For this workshop we are able to make publicly available two pre-prepared datasets collected though other projects:

A balanced (5+5=10GB) corpus in Bokmål and Nynorsk. Collected through various sources, MC4, Oscar, Wikipedia, public documents, pdf-scans. There is even more text available in Bokmål here, but we feel that a balanced set would be best for this task.
A high quality parallel corpus of 100.000 sentence-pairs in Bokmål and Nynorsk.

The sets are already thoroughly cleaned, and we will make sure they are ready to import by the start of the workshop.

Training scripts

The goal is to use the current scripts as much as possible due to the short timespan.

Challenges

The first challenge is to find a model architecture that can give a reasonable result in this timeframe. It is however reasonable to assume that this will be a much easier task than translating from for instance English to German.

For the project to be realistic, we need team members with previous experience with machine translation. The proposers have solid experience in training large language models, but lack experience with translation. Since the timeframe for the workshop is short, we should find suitable models already implemented in Flax.

No knowledge of Norwegian is necessary.

Desired project outcome

It is a tech demo, hoping to show that it is doable to build a mainly unsupervised machine learning algorithm with Flax in a week.

versae · July 1, 2021, 9:33am

This is an interesting idea, but I wonder if we’d had enough data to test a simple fine-tuning first.

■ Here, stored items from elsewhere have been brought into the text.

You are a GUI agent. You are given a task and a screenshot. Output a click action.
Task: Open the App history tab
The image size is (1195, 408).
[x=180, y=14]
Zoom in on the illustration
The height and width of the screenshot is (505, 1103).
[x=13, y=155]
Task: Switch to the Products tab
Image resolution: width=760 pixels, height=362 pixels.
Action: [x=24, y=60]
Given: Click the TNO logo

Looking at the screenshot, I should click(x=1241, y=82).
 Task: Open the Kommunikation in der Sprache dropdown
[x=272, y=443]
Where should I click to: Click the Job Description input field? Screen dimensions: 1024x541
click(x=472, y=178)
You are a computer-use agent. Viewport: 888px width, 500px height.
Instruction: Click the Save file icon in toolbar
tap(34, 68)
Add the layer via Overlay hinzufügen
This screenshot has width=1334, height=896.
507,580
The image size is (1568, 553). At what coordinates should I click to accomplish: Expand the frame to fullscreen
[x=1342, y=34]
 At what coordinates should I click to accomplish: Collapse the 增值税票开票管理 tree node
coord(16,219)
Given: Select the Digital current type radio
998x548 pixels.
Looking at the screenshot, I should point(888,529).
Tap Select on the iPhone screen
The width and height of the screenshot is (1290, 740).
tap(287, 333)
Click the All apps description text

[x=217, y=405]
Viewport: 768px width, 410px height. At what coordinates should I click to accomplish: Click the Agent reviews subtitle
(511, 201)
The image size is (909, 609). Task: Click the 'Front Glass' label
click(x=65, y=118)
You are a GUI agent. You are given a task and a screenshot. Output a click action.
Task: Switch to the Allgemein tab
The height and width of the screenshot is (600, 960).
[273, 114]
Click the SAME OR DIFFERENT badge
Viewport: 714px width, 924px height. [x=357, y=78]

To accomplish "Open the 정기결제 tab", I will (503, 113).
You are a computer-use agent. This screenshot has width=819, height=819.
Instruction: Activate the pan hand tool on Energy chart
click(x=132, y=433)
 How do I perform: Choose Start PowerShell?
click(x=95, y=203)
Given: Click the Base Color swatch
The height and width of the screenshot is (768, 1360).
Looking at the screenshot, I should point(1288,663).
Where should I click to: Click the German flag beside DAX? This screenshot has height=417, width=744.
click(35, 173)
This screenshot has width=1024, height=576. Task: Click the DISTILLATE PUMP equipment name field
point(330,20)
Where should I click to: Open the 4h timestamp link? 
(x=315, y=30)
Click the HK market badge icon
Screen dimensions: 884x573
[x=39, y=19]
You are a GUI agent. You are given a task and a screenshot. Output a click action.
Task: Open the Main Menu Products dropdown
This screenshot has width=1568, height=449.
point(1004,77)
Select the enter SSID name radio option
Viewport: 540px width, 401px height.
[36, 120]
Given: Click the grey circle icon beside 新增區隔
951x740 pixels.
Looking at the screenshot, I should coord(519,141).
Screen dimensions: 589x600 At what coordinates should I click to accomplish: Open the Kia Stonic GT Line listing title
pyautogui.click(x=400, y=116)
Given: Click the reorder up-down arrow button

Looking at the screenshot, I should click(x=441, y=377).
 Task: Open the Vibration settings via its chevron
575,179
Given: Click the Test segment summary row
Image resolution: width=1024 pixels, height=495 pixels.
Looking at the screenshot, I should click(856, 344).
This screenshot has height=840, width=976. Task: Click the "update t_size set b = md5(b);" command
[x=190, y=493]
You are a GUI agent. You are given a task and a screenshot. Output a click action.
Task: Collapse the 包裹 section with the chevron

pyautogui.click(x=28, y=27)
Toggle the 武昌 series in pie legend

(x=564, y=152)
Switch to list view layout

pere · July 1, 2021, 10:50am

We might get a decent result here by just finetuning mBART on the Bokmål-Nynorsk parallell corpus. Unfortunately Nynorsk is a minority language (really a minority subset of a minority language).

pere · July 1, 2021, 4:46pm

According to todays presentations. Pretraining scripts for BART is not yet available. A T5 model would probably do fine here, and both pretraining and finetuning scripts are available.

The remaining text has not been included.